[ABOUT THIS TASK] Below are the data; count the lines with the string "odds" in them and give that number only.

-- AVAILABLE DATA follows --

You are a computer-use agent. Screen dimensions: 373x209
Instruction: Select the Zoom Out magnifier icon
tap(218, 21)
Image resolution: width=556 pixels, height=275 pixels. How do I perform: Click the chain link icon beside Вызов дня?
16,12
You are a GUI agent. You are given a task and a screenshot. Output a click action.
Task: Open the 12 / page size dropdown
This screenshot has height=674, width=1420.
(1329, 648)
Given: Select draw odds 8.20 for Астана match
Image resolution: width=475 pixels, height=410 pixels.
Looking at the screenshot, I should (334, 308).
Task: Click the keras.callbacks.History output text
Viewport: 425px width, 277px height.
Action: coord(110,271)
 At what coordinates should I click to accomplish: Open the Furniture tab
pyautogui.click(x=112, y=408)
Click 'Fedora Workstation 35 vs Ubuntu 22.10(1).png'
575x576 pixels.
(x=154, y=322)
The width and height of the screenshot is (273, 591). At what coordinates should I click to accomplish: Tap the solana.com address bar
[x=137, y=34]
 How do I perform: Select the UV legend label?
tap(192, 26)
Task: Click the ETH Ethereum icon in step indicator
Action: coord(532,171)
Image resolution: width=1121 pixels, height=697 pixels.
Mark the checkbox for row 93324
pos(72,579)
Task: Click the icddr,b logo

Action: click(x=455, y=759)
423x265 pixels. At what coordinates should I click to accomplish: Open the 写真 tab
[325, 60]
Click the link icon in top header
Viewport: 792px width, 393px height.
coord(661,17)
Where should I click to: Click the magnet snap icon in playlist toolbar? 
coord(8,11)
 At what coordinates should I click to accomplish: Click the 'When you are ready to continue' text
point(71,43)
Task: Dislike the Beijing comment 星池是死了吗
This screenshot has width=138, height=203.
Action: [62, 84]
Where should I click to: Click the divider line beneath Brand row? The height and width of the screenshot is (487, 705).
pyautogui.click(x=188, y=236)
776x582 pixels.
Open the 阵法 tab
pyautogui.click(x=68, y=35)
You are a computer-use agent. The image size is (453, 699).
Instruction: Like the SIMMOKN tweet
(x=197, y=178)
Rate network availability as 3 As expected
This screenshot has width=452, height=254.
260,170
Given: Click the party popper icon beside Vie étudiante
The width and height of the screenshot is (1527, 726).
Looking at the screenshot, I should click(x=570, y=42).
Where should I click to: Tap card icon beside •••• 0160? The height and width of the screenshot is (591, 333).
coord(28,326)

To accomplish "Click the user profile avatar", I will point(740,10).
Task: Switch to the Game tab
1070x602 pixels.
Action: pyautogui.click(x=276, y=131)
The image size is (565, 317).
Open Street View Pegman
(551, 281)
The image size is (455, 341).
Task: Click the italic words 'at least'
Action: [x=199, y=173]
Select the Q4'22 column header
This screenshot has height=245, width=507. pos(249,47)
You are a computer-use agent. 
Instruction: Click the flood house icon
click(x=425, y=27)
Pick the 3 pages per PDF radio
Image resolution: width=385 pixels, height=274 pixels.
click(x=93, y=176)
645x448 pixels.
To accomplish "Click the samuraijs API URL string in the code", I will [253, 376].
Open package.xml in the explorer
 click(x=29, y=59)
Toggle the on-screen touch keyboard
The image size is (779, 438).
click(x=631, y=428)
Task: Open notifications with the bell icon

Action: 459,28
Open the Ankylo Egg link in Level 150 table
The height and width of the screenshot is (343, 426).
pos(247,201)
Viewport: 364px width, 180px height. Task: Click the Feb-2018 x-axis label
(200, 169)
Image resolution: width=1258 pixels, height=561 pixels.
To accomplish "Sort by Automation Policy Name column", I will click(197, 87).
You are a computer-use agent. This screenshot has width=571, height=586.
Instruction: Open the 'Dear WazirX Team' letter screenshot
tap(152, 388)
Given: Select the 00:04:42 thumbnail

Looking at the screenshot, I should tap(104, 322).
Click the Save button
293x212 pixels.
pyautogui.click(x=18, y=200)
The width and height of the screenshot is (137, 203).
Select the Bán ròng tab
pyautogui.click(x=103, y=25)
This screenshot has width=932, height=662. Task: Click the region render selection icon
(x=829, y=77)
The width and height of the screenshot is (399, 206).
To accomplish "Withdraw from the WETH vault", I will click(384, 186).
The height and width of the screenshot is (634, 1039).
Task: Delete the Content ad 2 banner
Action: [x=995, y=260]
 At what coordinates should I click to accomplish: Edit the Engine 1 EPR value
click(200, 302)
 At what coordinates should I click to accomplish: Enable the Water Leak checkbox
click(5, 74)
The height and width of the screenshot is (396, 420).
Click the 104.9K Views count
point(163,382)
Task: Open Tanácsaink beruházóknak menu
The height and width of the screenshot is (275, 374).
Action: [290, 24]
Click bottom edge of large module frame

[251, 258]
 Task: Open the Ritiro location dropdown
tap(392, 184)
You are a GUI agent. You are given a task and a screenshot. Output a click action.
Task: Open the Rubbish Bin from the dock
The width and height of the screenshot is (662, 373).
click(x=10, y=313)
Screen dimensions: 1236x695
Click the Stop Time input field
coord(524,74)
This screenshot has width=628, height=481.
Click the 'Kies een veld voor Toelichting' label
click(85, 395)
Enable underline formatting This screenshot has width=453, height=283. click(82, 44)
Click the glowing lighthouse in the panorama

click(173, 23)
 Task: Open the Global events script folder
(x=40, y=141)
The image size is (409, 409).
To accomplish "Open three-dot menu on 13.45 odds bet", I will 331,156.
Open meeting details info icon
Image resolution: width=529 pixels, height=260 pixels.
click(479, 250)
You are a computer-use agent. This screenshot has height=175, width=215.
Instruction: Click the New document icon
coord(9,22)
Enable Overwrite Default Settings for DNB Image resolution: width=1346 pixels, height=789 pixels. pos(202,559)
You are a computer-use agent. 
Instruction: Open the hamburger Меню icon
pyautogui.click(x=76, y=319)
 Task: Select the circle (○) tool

-- AVAILABLE DATA concluded --

[WRITTEN REPLY] 2